KINGSTON and Frankston councils have linked up to advocate for the establishment of more recycled water initiatives.
In a joint press release, the two councils said that new ways of sourcing water for food producers and parklands must be found because “valuable drinking water supplies are becoming increasingly scarce.”
Kingston mayor Steve Staikos said “more efficient water use and alternative water sources are needed to ensure the long-term sustainability of the local food production industry, not only in Kingston but also in the entire South East region.”
“Here in Kingston, we have been working to progress two water recycling pipeline proposals – the Dingley, Sandringham and Cheltenham Recycled Water Scheme that would deliver recycled water to some of the state’s most high-profile golf courses, sporting fields and green wedge open spaces; and the Patterson River Recycled Water Scheme, a smaller but no less critical project for our community,” he said. “Water recycling represents a key opportunity for Kingston and Frankston to work together to advocate for state and federal support for critical water recycling projects that will safeguard our valuable drinking water supplies for future generations.
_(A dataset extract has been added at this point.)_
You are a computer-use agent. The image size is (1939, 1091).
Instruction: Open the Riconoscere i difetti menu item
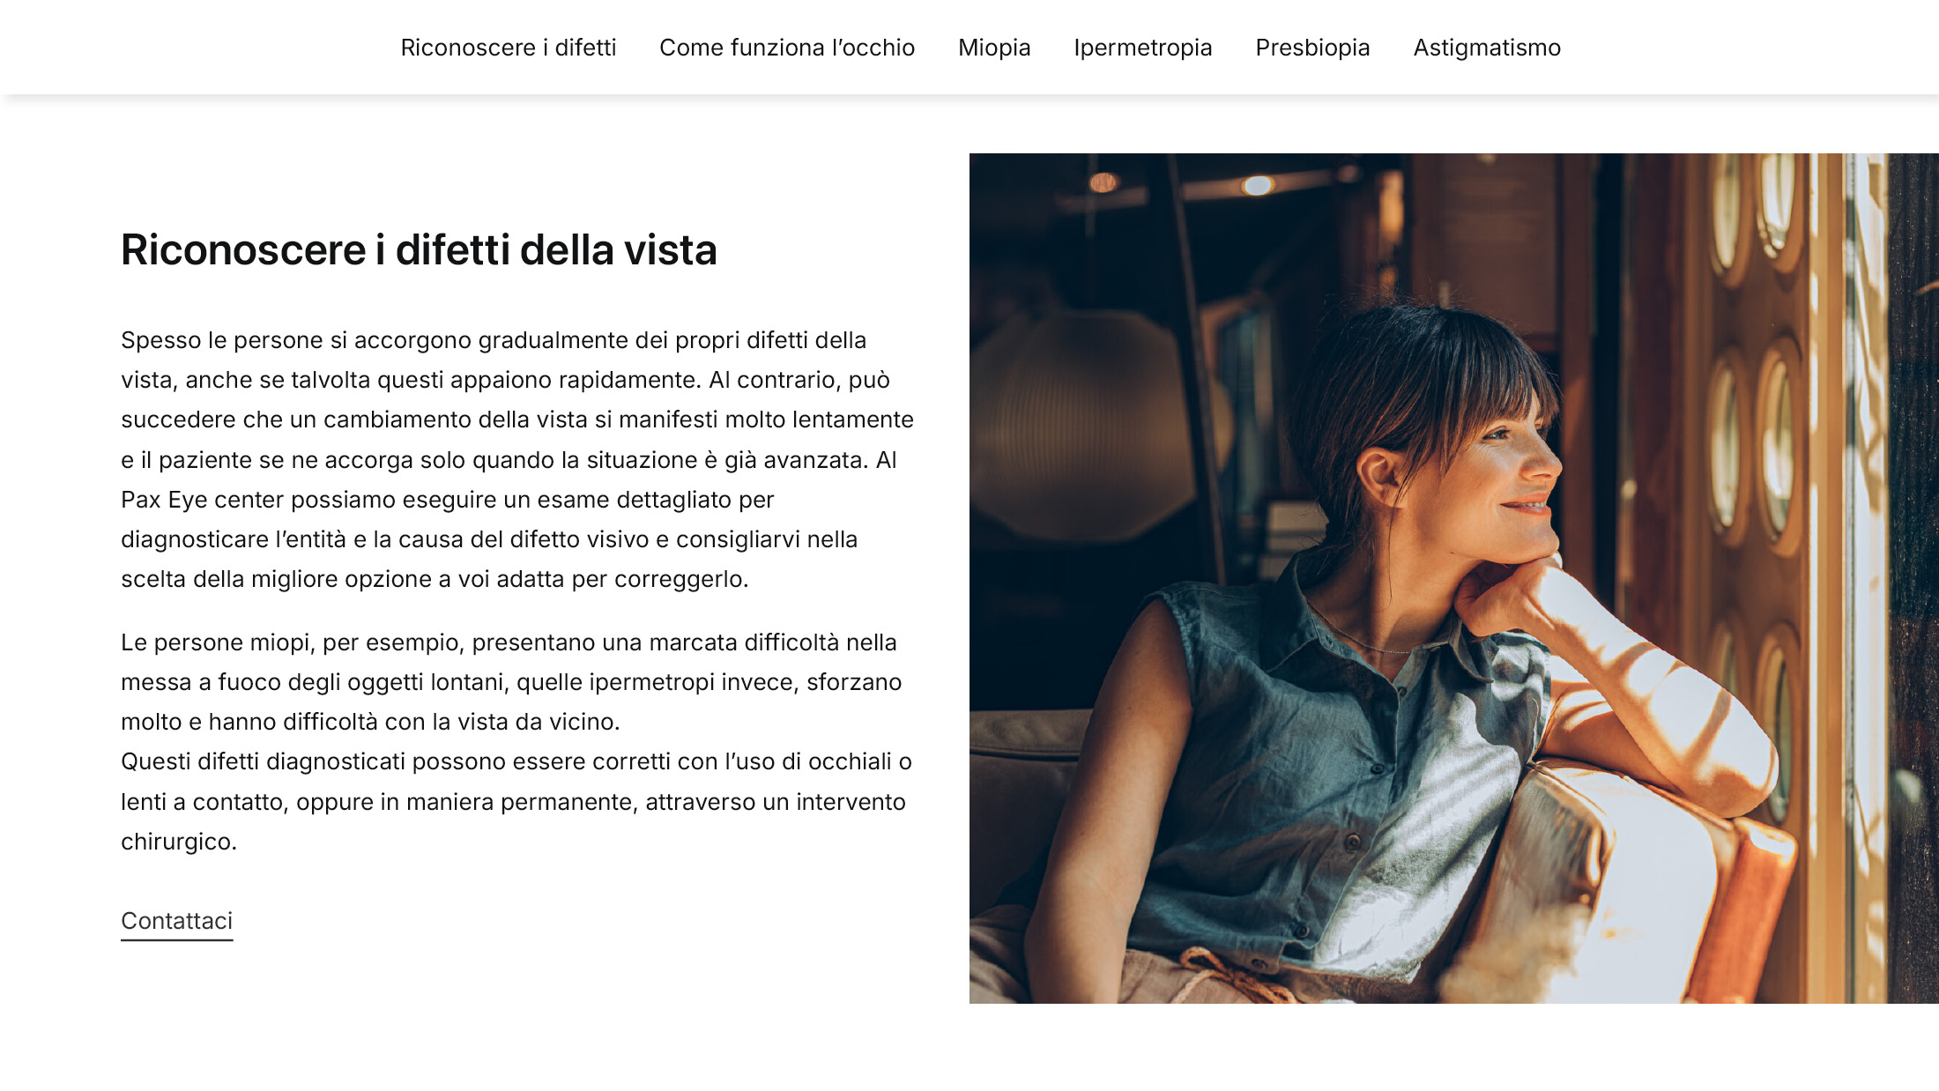[509, 48]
“Both the City of Kingston and Frankston City are working on innovative water recycling projects with South East Water that would provide cost-effective and sustainable solutions to our water issues, but we need state and federal government support to make these proposals a reality.”
Frankston mayor Kris Bolam said that a little more than half of the water used by Frankston Council in the last year was recycled, around 163 million litres. “Council’s target to increase the use of alternative, sustainable water sources to 60 per cent by 2026 relies on the Victorian Government investing in recycled water infrastructure,” he said.